• **SELECTED PASSAGE**
BEGIN
What to know when marathon training

ABP Newport Wales Marathon, Half & 10K | NEWPORT, WALES

With just three months to go until the starting gun fires at the ABP Newport Wales Marathon, it’s important to make these final weeks of training count.

If you put in the hard work now, just think of how good you’ll feel when you make it to the finish line.

But if you’re not sure of where to start, Run 4 Wales’ Race Director, Steve Brace, is here to help. Steve is a double Olympian having represented Great Britain in the men’s marathon in the 1992 and 1996 summer Olympics. He’s also a former winner of the Paris and Berlin Marathon and ran his marathon PB of 2:10:35 in Houston in 1996.

He shares his top marathon training tips below:

Get a solid training plan: It’s important to follow a training plan that is right for you, making sure you’re putting in enough work but not overdoing it and causing injury. Look to increase your total mileage steadily (by no more than 10%) each week with a mixture of easy and long runs, tempo sessions and intervals. Training blocks of six weeks with a lighter week in between works well. If you need some help in planning your runs, our partner Coopah provides individually tailored training plans suited to your goals. (Get a two-week free trial with code: R4W)
END
• **WHAT TO DO**
Please pick up the marathon training tips from their last sentence and keep writing. The records come from a separate source.

• **DATA**
BEGIN
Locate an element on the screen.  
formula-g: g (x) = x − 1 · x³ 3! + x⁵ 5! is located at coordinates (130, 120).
END
BEGIN
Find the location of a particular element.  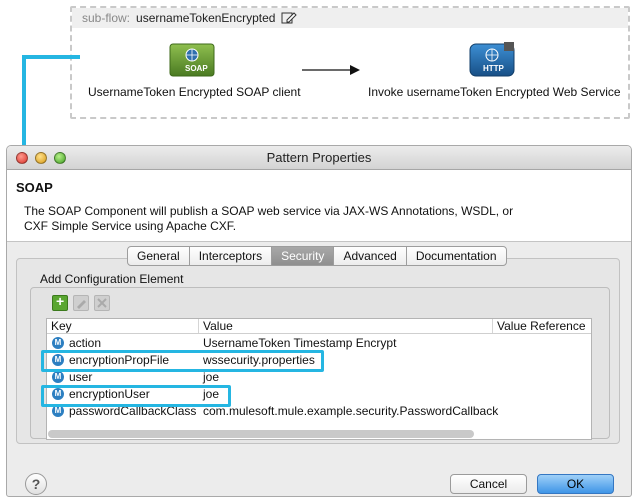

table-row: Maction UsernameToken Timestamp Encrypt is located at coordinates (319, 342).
END
• **ANSWER**
Don’t forget to stretch and condition: While it’s important to get time in on your feet, it’s just as important to carry out conditioning exercises and stretch to look after your muscles. Bodyweight conditioning doesn’t need to be complicated and a routine featuring exercises like squats, lunges, deadlifts, push-ups and planks is ideal. You could even try doing some calf raises while brushing your teeth or squat while waiting for the kettle to boil. Stretching after your sessions is also essential to help aid muscle recovery.

Remember rest days are important: Rest days allow our bodies to repair and help us to mentally recover from our training. They are a really important part of any training plan and a chance for you to relax and get more sleep. For many it can be hard to not do anything at all, so if you really have to do some level of activity, low impact and low intensity exercises such as swimming, yoga and walking are best. Remember to also to stay well hydrated and keep fuelling on your rest day too, as your body will need it for your next training session.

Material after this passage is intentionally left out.